Section 2255 permits a prisoner in federal custody to challenge his sentence on the ground that it “was imposed in violation of the Constitution or laws of the United States.” 28 U.S.C. § 2255(a). A § 2255 motion ordinarily requires a hearing unless “the motion and the files and records of the case conclusively show that the prisoner is entitled to no relief.” See 28 U.S.C. § 2255(b); see also Machibroda v. United States, 368 U.S. 487, 494 (1962); Pham v. United States, 317 F.3d 178, 184–85 (2d Cir. 2003). A hearing is warranted if the motion sets forth “specific facts supported by competent evidence, raising detailed and controverted issues of fact that, if proved at a hearing, would entitle [the defendant] to relief.” Gonzales v.
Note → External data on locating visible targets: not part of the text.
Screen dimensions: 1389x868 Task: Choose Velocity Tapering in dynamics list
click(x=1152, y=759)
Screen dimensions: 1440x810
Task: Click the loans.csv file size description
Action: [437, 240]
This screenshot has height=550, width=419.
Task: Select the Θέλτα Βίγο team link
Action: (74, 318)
United States, 722 F.3d 118, 131 (2d Cir. 2013). By contrast, a hearing is not necessary “where the allegations are vague, conclusory, or palpably incredible.” Id. at 130–31 (internal quotation marks and citation omitted). Furthermore, because the petitioner is proceeding pro se, his submissions “must be construed liberally and interpreted to raise the strongest arguments that they suggest.” Triestman v. Fed. Bureau of Prisons, 470 F.3d 471, 474 (2d Cir. 2006) (internal

quotation marks and emphasis omitted); see also Thompson v. United States, No. 16-CV-3468 (AJN), 2018 WL 327249, at *3 (S.D.N.Y. Jan. 3, 2018). A. Waiver of Rights

As already noted, Cannonier waived his right to file a direct appeal or to bring a collateral challenge, including under 28 U.S.C. § 2255, of any sentence within or below the Stipulated Guidelines Range of 63 to 78 months’ imprisonment. See Plea Agmt. at 5. Because that waiver covers all of Cannonier’s arguments, the petition is denied. In his felony plea allocution, Cannonier confirmed that he understood that the plea agreement would limit his right to appeal, and that “as long as the district judge sentences you to a prison term of no longer than 78 months, any lawful sentence of supervised release, any fine no greater than $250,000, [he was] giving up your right to challenge your sentence, whether by direct appeal, writ of habeas corpus, or otherwise.” See Dkt. No. 1655, Aug. 17, 2017 Tr., at 14:20–15:2.